Having alternative modes of assessments in Primary 1 and 2 to the traditional twice-a-year examinations were among recommended changes to primary school education the Government accepted yesterday.
But it will not be a dramatic change overnight, said Education Minister Ng Eng Hen.
As the work of the committee reviewing primary education now enters into the implementation stage, Dr Ng signalled that it would be a long-term work in progress.
The timeframe, he told reporters during a visit to Greenridge Primary, is more of a “10-year plan”, as the Ministry of Education (MOE) starts to build more schools and train more teachers, while schools prepare to introduce bite-sized forms of holistic assessment. “As in most educational ventures, you have to train thousands of teachers, you have to make sure parents understand, you have to teach down to the very last child in the primary schools,” said Dr Ng.
He revealed that the ministry will spend about $4.8 billion to implement the recommendations, which include schools going single session by 2016 and introducing a Programme for Active Learning in areas such as sports and the arts.
The MOE also aims to lower the pupil-teacher ratio from the current 21:1 to 16:1 by 2015, build 18 new schools and upgrade 80 existing schools.
In the case of Greenridge Primary, although it introduced topical assessments — which test individual components such as reading skills — four years ago, these form only part of the pupils’ grades, as the school has continued with traditional exams.

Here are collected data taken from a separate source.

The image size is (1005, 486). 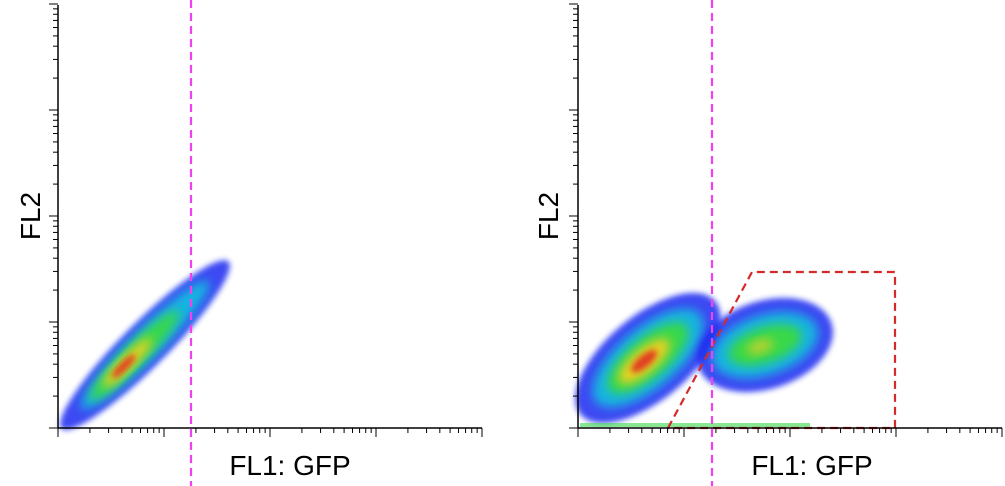 What do you see at coordinates (695, 425) in the screenshot?
I see `baseline-events` at bounding box center [695, 425].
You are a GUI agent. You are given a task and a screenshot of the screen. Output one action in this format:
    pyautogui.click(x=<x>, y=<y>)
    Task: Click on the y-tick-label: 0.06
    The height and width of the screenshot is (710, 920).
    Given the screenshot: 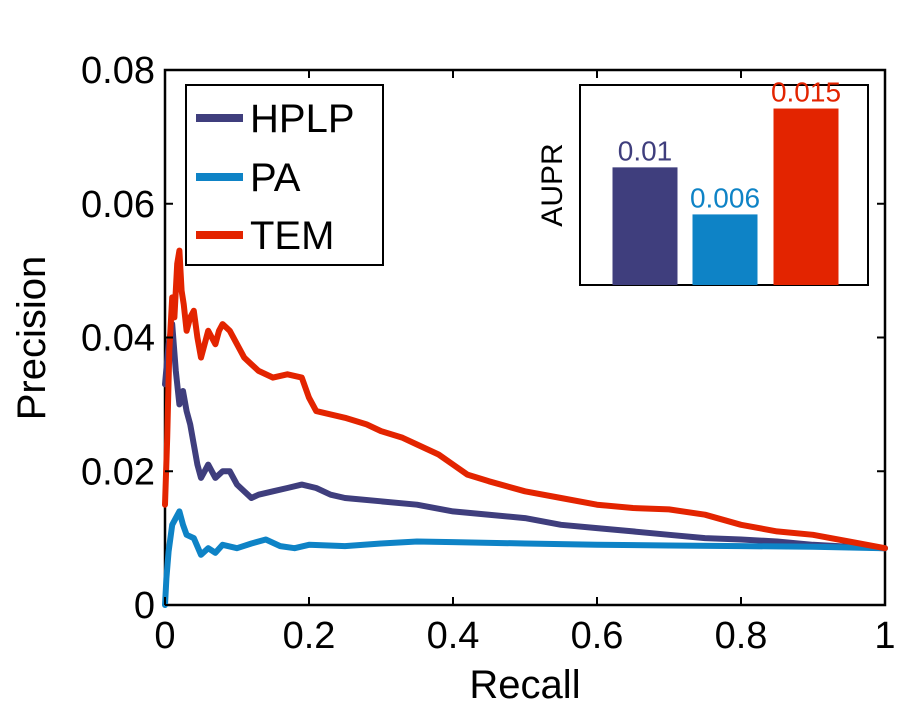 What is the action you would take?
    pyautogui.click(x=118, y=205)
    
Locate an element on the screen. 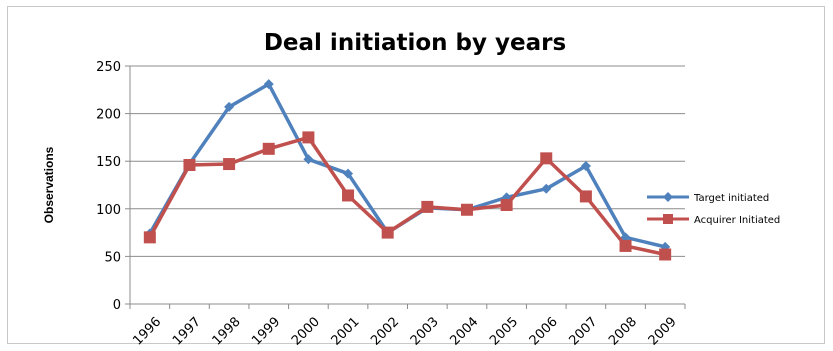 This screenshot has width=833, height=351. y-tick-label: 250 is located at coordinates (108, 68).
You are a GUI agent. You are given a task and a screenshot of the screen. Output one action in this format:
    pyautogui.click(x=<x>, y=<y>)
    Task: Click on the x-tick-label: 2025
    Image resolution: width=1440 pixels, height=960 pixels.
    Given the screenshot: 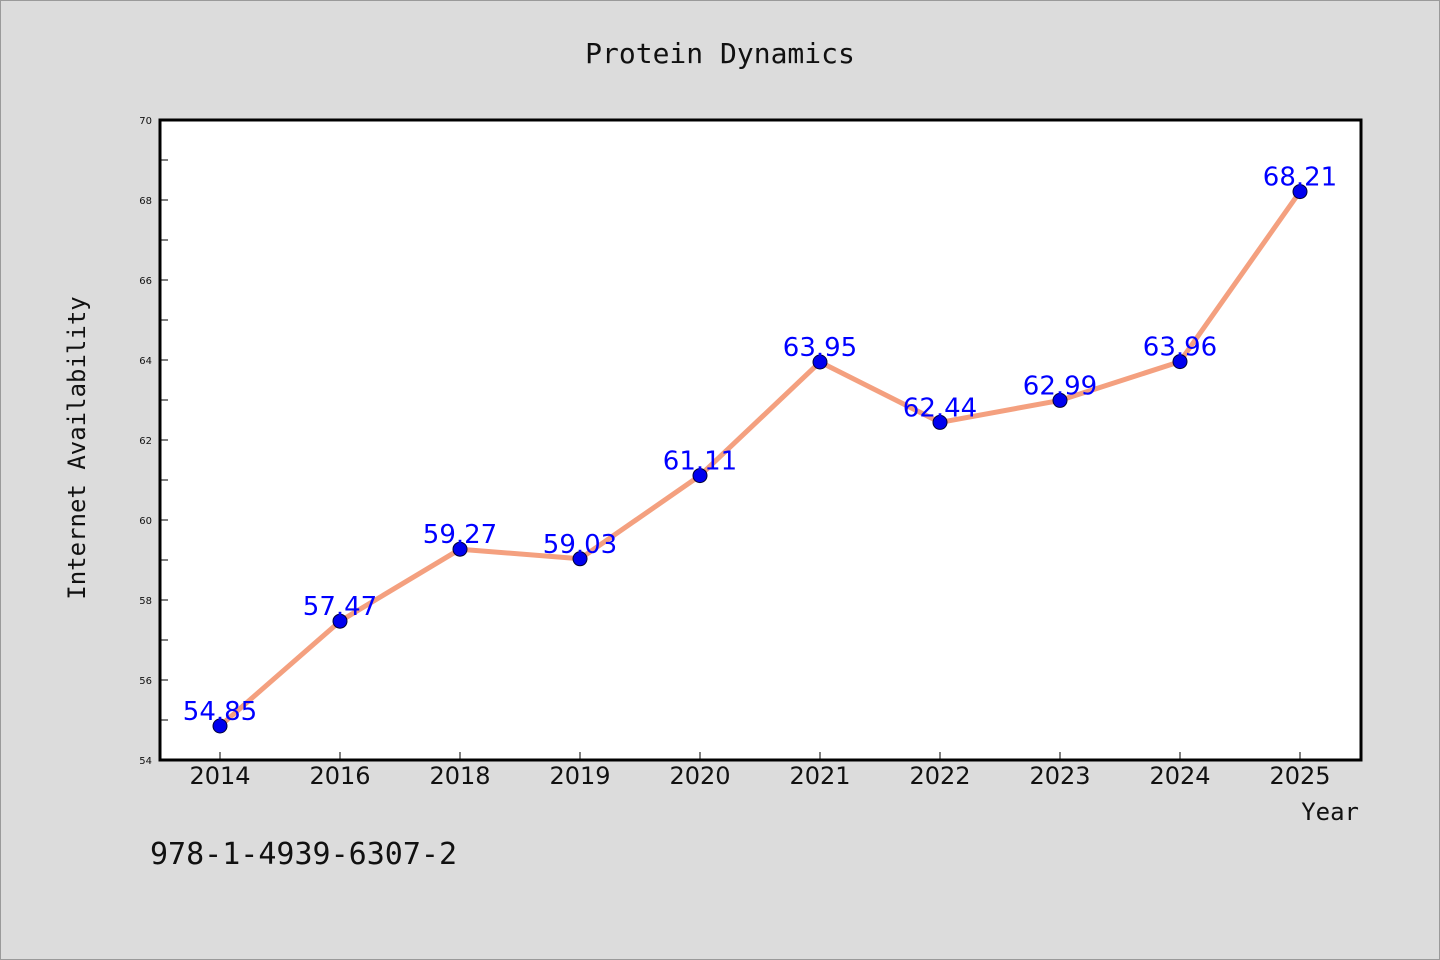 What is the action you would take?
    pyautogui.click(x=1300, y=776)
    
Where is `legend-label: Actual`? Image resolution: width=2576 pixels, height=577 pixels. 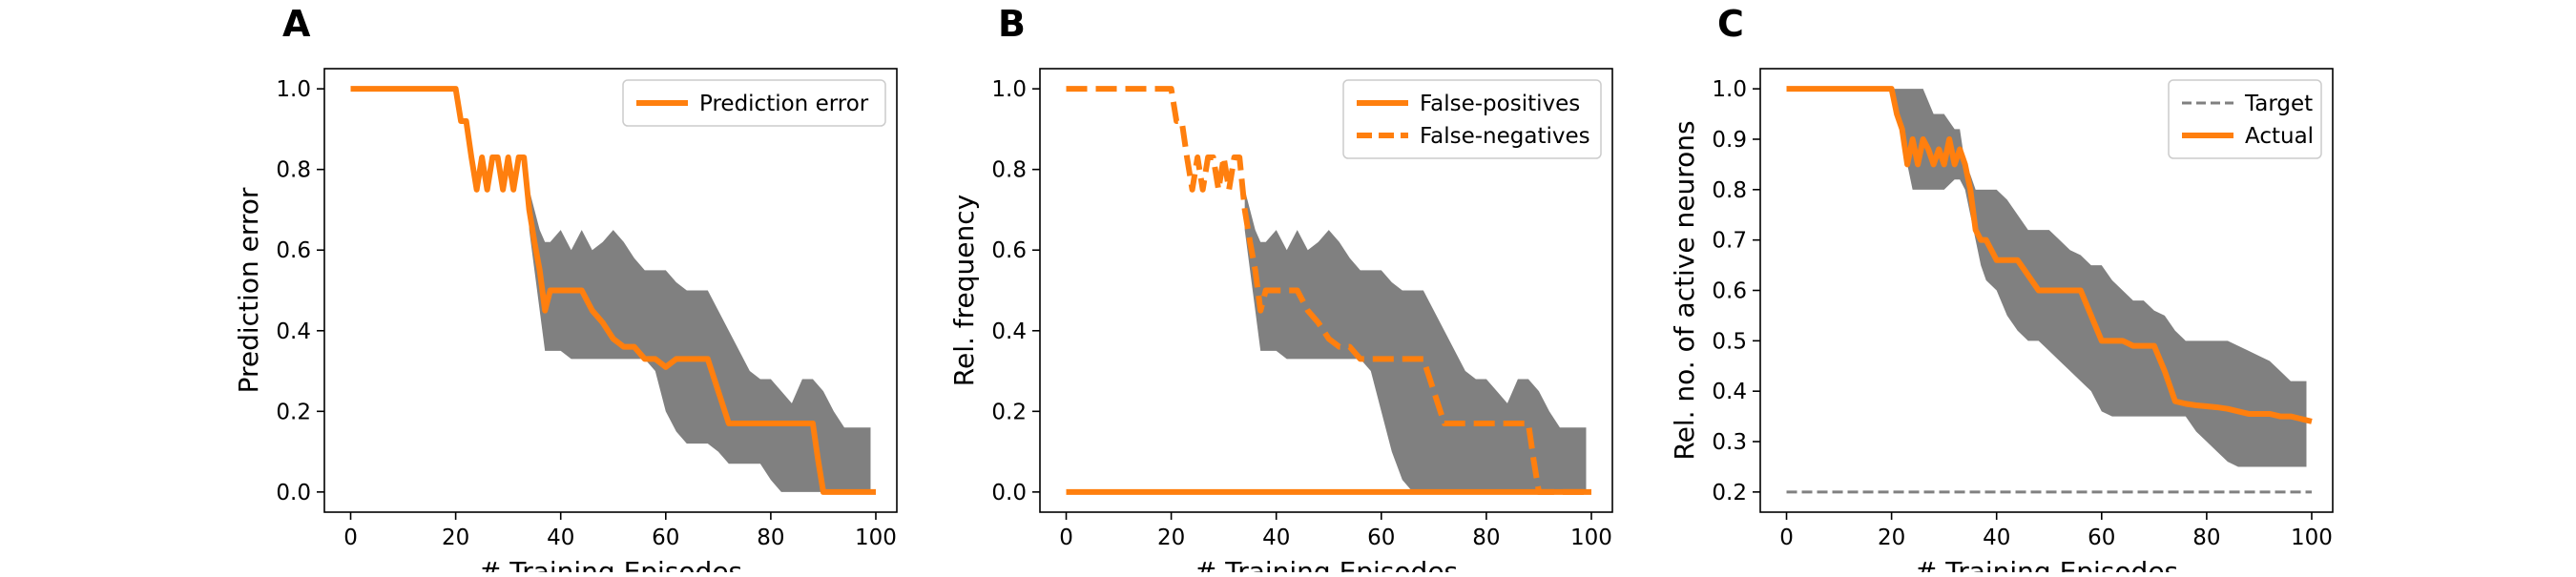 legend-label: Actual is located at coordinates (2280, 136).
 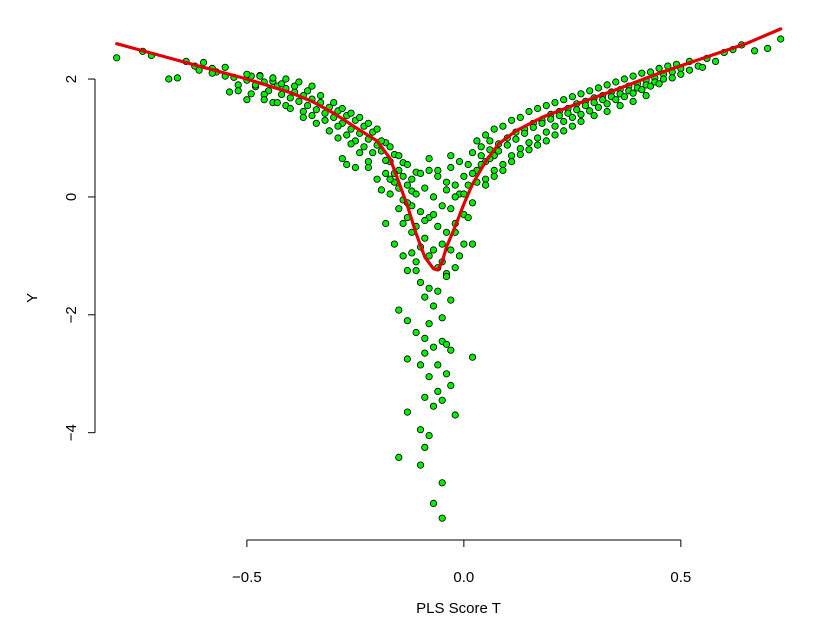 What do you see at coordinates (458, 608) in the screenshot?
I see `x-axis-title: PLS Score T` at bounding box center [458, 608].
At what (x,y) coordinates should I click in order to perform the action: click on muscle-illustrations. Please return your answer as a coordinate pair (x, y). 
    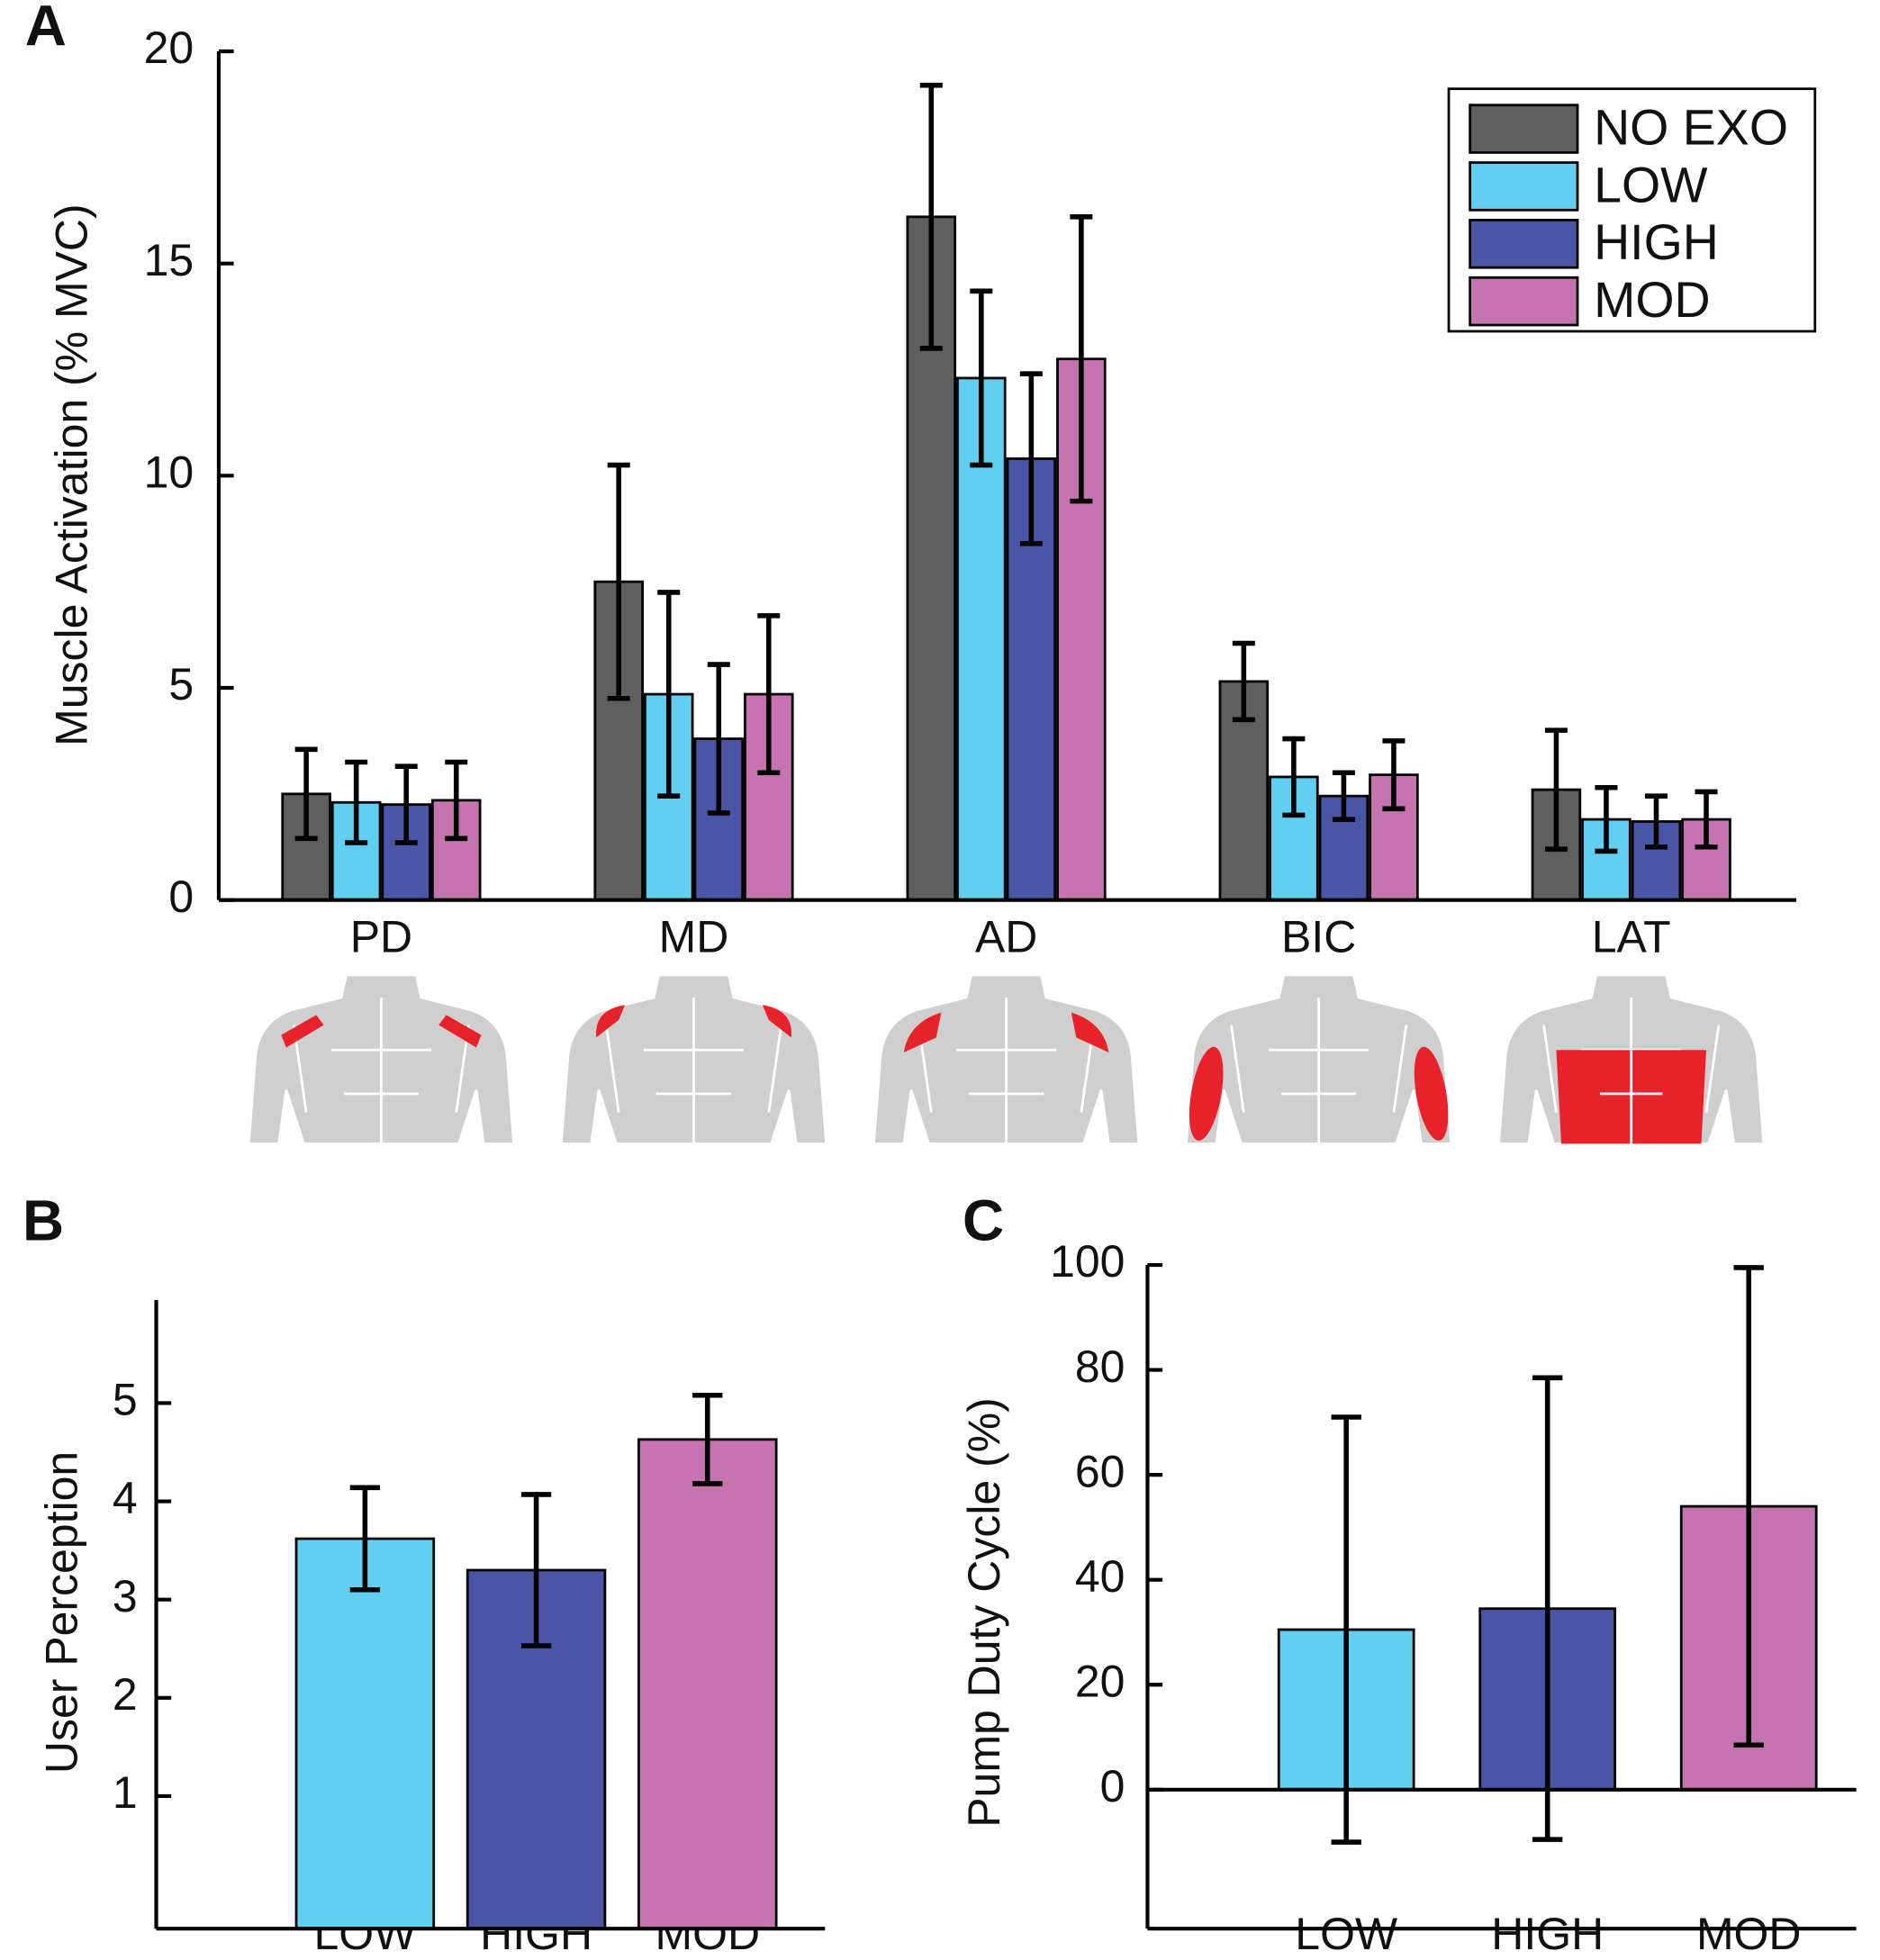
    Looking at the image, I should click on (1006, 1059).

This year, it will do away with mid-year exams, but may retain the year-end one.
“Parents still want some form of assessment to know that their child is ready for Primary 2,” said vice-principal Liza Rahmat. “We have to do this gradually.”
But the new system has notably taken the stress off pupils, she noted, as each assessment focuses on one area rather than the entire syllabus.
“Also, assessments are done in a classroom environment, such as through Show and Tell, so it’s not stressful like a traditional sit-down test or exam,” said Ms Liza.
That is not the only drawback of relying on exams at such a young age.
Dr Ng said: “If you give a mark, say 60. What does that mean? It doesn’t give feedback. The proper feedback to the pupil or to the parent is to say what (the pupil) was weak in and what (the pupil) was strong in.”
Parents at Greenridge yesterday were happy with the results so far.
Mdm Wendy Low, 32, said that compared with her older child who went through the previous exam-oriented system from the start, her younger child was better able to absorb what he was taught.
“He’s more confident because everything is broken into small components and he understands each topic better,” said Mdm Low.